By Sean Martin
Membership of the SNP surpassed 75,000 this afternoon, meaning the party has trebled its numbers since the referendum less than two weeks ago.
Now comfortably the third largest political party in the whole of the United Kingdom, the SNP has added around 50,000 members since 18 September.
The party confirmed today it has been attracting new recruits from places traditionally viewed as Labour strongholds, with business convener Derek Mackay MSP insisting this is evidence of a more politically engaged electorate.
He said: “This new democratic movement in Scotland simply won’t accept the same old politics as usual from the No parties.
“Westminster now simply must deliver the real powers we need to make Scotland a fairer, more prosperous country for everyone who lives here. Failure to do so would be completely unacceptable.”

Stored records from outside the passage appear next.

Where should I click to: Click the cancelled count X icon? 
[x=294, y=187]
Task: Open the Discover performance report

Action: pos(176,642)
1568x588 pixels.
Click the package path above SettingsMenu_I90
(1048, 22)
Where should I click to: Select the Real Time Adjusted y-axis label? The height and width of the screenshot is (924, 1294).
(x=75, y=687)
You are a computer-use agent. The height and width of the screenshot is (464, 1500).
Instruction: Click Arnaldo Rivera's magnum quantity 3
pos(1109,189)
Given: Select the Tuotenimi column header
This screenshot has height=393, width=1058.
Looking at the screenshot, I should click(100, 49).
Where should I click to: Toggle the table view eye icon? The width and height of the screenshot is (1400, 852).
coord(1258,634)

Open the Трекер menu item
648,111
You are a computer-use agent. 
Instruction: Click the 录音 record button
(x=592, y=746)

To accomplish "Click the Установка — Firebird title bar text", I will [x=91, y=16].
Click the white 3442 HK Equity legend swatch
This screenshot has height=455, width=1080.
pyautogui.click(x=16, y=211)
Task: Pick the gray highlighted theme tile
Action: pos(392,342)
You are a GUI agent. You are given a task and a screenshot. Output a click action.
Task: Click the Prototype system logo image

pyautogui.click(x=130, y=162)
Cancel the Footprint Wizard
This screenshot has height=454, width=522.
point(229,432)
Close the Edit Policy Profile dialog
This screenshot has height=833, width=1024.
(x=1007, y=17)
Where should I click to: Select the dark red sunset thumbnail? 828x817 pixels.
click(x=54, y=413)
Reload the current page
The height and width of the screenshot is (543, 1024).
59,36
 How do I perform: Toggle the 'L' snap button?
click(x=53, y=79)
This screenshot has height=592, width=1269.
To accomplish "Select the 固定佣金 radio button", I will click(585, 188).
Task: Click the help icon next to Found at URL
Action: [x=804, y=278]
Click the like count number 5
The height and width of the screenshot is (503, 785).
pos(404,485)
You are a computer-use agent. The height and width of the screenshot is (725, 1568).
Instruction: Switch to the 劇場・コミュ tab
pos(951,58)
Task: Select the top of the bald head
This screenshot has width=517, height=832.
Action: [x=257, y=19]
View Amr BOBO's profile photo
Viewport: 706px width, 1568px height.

Mr Mackay also highlighted a recent poll which showed support for the SNP at 49 per cent – an increase on the levels polled prior to the party’s 2011 Scottish election landslide.
“The strong position of the SNP – standing at 49 per cent in the polls – contrasts sharply with the Westminster parties,” he said.
“We’ve now well overtaken the Lib Dems at UK level, and the Tories and Labour are tearing each other apart as their vow to the people of Scotland gets caught up in the infighting between Westminster factions.
“With this extraordinary growth in membership, it is clear that it is the SNP that the people of Scotland trust to hold the Westminster establishment to account on their view of substantial more powers for Scotland.”
The Scottish Green Party has also experienced a drastic increase in members since the referendum, now totalling almost 6,000 members and the SSP’s membership has increased from 1,000 to almost 4,000.
Green MSP for Lothian, Alison Johnstone, recently encouraged public engagement in the devolution talks despite the time constraints placed on Lord Smith of Kelvin, who is heading the process.
She added: “Greens were not campaigning for a wee version of Westminster. This debate has shown us that democracy begins at street level.”
News of continued membership growth for Yes-supporting political parties comes after Prime Minister David Cameron confirmed further cuts of £25bn are still to come if the Conservatives return to power after the 2015 general election.
In response the SNP’s Westminster leader, Angus Robertson, said such decisions proved the Conservatives “can’t be trusted with welfare and taxation” while also criticising Chancellor George Osborne’s latest benefit cuts.
He added: “In the same week that George Osborne announces benefit cuts that will cost families £500 per year and intensify the problem of in-work poverty, Mr Cameron has laughably claimed that the Tories are the party of ‘compassion and social justice’.
“To those who are currently relying on foodbanks to help them feed their families, the irony of his words will not be lost.”